To access to the container without using a password, the jumphost
RSA public key is copied to each container, using "volumeMounts"
defined as "configMap", to /root/.ssh/authorized_keys.

To work properly, the following permissions must be set:
  - /root/.ssh: 700
  - /root/.ssh/authorized_keys: 600

Because of [1][2], the mounted folders have fixed permissions and
cannot be modified.

[1]https://groups.google.com/forum/#!topic/kubernetes-dev/eTnfMJSqmaM
[2]https://github.com/kubernetes/kubernetes/issues/28317

JIRA: YARDSTICK-1149

Change-Id: I821064da56699c5b4f509d233c33e55af119fd56
Signed-off-by: Rodolfo Alonso Hernandez <rodolfo.alonso.hernandez@intel.com>
---
 yardstick/orchestrator/kubernetes.py | 2 +-
 1 file changed, 1 insertion(+), 1 deletion(-)

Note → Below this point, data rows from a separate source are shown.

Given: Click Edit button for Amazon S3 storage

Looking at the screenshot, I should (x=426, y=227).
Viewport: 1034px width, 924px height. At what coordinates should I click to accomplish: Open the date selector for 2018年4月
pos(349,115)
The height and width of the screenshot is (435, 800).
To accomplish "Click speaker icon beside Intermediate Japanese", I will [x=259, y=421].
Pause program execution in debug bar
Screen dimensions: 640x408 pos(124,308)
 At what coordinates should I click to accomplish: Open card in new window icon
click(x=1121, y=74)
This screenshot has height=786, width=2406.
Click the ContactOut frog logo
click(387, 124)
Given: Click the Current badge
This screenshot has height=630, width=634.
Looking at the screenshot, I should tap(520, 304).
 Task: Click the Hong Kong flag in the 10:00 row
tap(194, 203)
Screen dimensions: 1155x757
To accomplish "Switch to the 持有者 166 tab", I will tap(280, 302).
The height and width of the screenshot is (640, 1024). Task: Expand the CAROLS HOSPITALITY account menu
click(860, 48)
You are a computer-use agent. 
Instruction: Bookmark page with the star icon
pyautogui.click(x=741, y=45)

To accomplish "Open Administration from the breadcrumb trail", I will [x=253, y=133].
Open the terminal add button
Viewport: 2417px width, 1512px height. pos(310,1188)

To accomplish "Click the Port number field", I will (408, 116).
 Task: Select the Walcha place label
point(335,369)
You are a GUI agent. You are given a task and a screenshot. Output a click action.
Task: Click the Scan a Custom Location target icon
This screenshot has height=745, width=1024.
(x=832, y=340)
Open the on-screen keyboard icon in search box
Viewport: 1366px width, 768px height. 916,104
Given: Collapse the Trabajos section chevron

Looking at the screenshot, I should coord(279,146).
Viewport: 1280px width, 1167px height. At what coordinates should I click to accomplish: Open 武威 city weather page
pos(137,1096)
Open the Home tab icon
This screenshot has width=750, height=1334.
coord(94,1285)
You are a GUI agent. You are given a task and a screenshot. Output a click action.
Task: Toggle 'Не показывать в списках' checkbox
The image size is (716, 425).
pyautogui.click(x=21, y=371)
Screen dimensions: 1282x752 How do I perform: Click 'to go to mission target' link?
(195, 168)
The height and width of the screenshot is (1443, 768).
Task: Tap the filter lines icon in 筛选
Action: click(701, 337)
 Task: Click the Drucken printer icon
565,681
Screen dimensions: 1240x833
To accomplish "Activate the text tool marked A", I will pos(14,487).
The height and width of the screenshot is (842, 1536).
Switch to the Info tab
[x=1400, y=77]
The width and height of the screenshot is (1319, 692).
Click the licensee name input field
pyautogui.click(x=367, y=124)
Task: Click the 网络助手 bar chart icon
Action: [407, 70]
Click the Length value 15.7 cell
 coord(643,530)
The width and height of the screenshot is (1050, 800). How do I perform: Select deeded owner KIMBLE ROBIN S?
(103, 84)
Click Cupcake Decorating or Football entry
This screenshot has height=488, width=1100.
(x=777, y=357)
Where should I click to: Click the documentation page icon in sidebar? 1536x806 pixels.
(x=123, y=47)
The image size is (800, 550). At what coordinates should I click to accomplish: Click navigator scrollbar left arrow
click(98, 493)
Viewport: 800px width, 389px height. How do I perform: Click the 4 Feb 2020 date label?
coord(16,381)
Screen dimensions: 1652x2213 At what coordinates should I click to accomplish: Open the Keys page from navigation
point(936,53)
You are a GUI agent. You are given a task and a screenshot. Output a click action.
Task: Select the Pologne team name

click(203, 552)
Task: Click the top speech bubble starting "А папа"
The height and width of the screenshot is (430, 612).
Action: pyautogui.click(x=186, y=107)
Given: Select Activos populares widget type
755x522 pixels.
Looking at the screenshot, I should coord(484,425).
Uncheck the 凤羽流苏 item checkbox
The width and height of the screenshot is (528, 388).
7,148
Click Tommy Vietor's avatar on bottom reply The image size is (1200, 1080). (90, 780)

(limited to 'yardstick/orchestrator')

diff --git a/yardstick/orchestrator/kubernetes.py b/yardstick/orchestrator/kubernetes.py
index 198eeac6d..ac3a09ed1 100644
--- a/yardstick/orchestrator/kubernetes.py
+++ b/yardstick/orchestrator/kubernetes.py
@@ -74,7 +74,7 @@ class KubernetesObject(object):
 
     def _add_container(self):
         container_name = '{}-container'.format(self.name)
-        ssh_key_mount_path = "/root/.ssh/"
+        ssh_key_mount_path = '/tmp/.ssh/'
 
         container = {
             "args": self.args,
-- 
cgit 1.2.3-korg